### Texte à lire
= = = = =
Enfants et déjà harraga

4 avril 2009 - 12h11 - Espagne - Ecrit par : L.A

Persuadés que “la vie est ailleurs” ou poussés par leur famille, ils prennent la route pour émigrer en Europe. Rencontre avec ces enfants qui veulent “brûler” les frontières… et les étapes.

“Vivent les harraga, pour toujours”, clame un tag sur le mur extérieur du centre d’accueil de mineurs de Melilia, institution publique qui héberge quelque 150 enfants marocains entrés illégalement dans l’enclave espagnole. En dessous, peint à la bombe, un petit bateau de la compagnie Peregar : c’est le principal espoir des enfants pour embarquer clandestinement vers la péninsule ibérique.
= = = = =
### Consigne
Dans le texte sur les enfants harraga, recopie le passage qui va de « 4 avril 2009 » jusqu'à « la péninsule ibérique. » en changeant « enfants » par « jeunes ».

### Jeu de données
= = = = =
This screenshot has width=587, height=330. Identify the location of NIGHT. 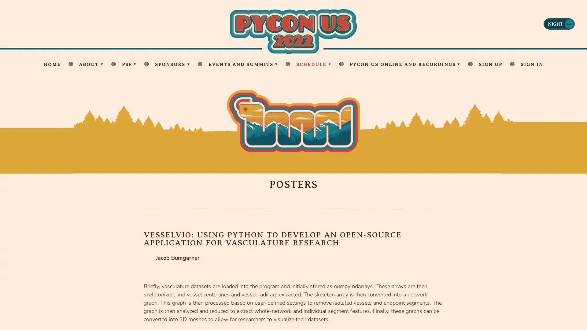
= = = = =
### Résultat
4 avril 2009 - 12h11 - Espagne - Ecrit par : L.A

Persuadés que “la vie est ailleurs” ou poussés par leur famille, ils prennent la route pour émigrer en Europe. Rencontre avec ces jeunes qui veulent “brûler” les frontières… et les étapes.

“Vivent les harraga, pour toujours”, clame un tag sur le mur extérieur du centre d’accueil de mineurs de Melilia, institution publique qui héberge quelque 150 jeunes marocains entrés illégalement dans l’enclave espagnole. En dessous, peint à la bombe, un petit bateau de la compagnie Peregar : c’est le principal espoir des jeunes pour embarquer clandestinement vers la péninsule ibérique.